I love the Air Crash Investigation series. The acting is a bit cheesy but the reenactments are detailed and fascinating. But mostly I love watching the detective work, the process and above all, the systemic change (in most cases anyway) that leads to greater safety in air travel. There's something reassuring about that. I wish we had the same approach for passenger vehicle road safety actually. There's an area that could do with a bit more systemic culture improvement!
The software industry likes to model its major incident processes on the same airline industry. Blameless post-mortems, safety culture, continuous improvement... all worthwhile objectives to make workplaces and products better, and improve the outcomes for customers as a result. If things burst into a towering column of flames and NewRelic error logs, there's a process for that! You work the problem, solve one challenge, then the next, then the next. And if you solve enough problems, Matt Damon gets rescued from Mars and you get to write an incident report!

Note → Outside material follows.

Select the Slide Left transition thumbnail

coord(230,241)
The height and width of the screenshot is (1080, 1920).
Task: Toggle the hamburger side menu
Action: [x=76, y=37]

Incident Reports Will Not Save You
There's something about writing an incident report that feels - at a practice level at least - like a warm, snuggly duvet that will keep you protected from the elements next time. You fill out a really good, thorough template that has all the right headings, timelines and a nice clean layout to boot. And you save that somewhere sensible. Like a Google Drive with "Incident Reports" as the name or a Confluence Page under a section coincidentally also titled "Incident Reports". In an ideal world, all the people who were involved in the incident will contribute something to that incident report. Like a secret society whose members each contribute some deeply personal trinket. The incident reports become an archaeological archive of ancient knowledge known only to a few: a fount of lost wisdom the likes of which an ancient Incan civilisation would have been proud to have curated.
John Allspaw has long, documented history in the resilience engineering space and is one of the most respected names in that space. One thing he is not recognised for is lengthy conversations endorsing incident reports. Rather, he (and other prominent leaders in the safety and resilience sphere) talks about
- Learning
- Observation
- Systems thinking
- Analysis
An incident report typically explains what went wrong, how it was fixed and maybe what measures will be put in place to avoid this specific thing next time, but that's the problem with software: it changes. Software engineering is predicated entirely on change. It's an adaptive system responding to human factors in a complex ecology. The things you put in place now are not necessarily guaranteed to be the things that prevent a new issue next time. The steps you took to identify and fix the issue aren't necessarily going to be the same conditions you encounter in future.
Rather than looking at what you learned / uncovered, some better questions would be:
- "how did we learn?"
- "who was learning?"
- "what insights were shared by people involved? What ones were different?"
- "when / where does the learning happen?"
Writing an incident report is ok if that's what your process requires, but there needs to be thought put into why your process requires it. Is it because higher-ups expect some tangible artifact showing due diligence? Maybe other stakeholders do? If the report is designed to inform and educate your teams, then it needs to be written and shared in a way that makes it engaging, clear and provides a full picture of how multiple factors flowed together to create the right conditions for this issue to happen. That means getting out of the habit of using the words "root cause". Events don't happen in isolation; a system has multiple factors that need to be true before things actually break. Often those factors might include:
- how observable the patterns leading up to the issue are
- how well-understood the "normal" modes of operation are
- how well-shared and comprehensive people's knowledge of the system is
And that's just to name a few. Providing a section in a templated incident report of "lessons learned" or filing the report in an archive where people are expected to take time out of their busy day to read it does NOT create conditions for your people to learn. Those lessons need to be given context, narrated in an engaging way, and tell a story of how this river of conditions flowed to this particular outcome so that your people can better see the important signals for what they are.
The objective isn't to stop incidents from happening. Every time you introduce a change, you create a new system. The objective is to get your organisational muscle flexed enough that your response and reactions are stronger and more resilient.